**Exercise goal:** Beginning with the line that has "984x703 pixels. How" in it, transcribe the listing exactly through its final line, and add nothing.

**Given data:**
============================================================

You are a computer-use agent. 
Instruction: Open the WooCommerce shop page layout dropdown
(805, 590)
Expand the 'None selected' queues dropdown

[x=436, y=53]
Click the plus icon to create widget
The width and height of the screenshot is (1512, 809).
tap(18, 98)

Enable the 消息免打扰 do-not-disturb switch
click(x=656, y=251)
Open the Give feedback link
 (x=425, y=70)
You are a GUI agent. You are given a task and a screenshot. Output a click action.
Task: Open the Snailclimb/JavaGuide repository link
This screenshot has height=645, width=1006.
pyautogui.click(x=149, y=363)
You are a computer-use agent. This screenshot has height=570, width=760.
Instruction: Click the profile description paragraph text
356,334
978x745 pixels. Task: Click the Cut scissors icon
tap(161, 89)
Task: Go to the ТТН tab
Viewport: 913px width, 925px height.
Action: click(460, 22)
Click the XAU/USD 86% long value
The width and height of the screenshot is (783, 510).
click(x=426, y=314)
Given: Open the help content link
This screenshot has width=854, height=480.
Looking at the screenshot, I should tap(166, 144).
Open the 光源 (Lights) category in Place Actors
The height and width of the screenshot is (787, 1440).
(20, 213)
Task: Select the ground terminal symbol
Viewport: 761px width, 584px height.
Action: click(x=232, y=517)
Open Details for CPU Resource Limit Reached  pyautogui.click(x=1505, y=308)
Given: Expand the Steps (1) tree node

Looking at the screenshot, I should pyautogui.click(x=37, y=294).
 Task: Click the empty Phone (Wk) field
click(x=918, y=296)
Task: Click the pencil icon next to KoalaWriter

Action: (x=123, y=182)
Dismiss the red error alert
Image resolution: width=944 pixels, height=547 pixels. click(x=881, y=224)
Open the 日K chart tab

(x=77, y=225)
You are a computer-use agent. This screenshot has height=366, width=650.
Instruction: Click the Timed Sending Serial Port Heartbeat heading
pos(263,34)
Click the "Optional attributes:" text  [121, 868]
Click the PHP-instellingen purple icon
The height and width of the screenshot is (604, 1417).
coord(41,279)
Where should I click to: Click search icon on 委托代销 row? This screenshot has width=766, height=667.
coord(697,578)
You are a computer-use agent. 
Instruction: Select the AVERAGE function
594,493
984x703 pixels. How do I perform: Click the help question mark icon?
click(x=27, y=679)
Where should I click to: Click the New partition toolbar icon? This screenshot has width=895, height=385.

============================================================

**Response:**
984x703 pixels. How do I perform: Click the help question mark icon?
click(x=27, y=679)
Where should I click to: Click the New partition toolbar icon? This screenshot has width=895, height=385.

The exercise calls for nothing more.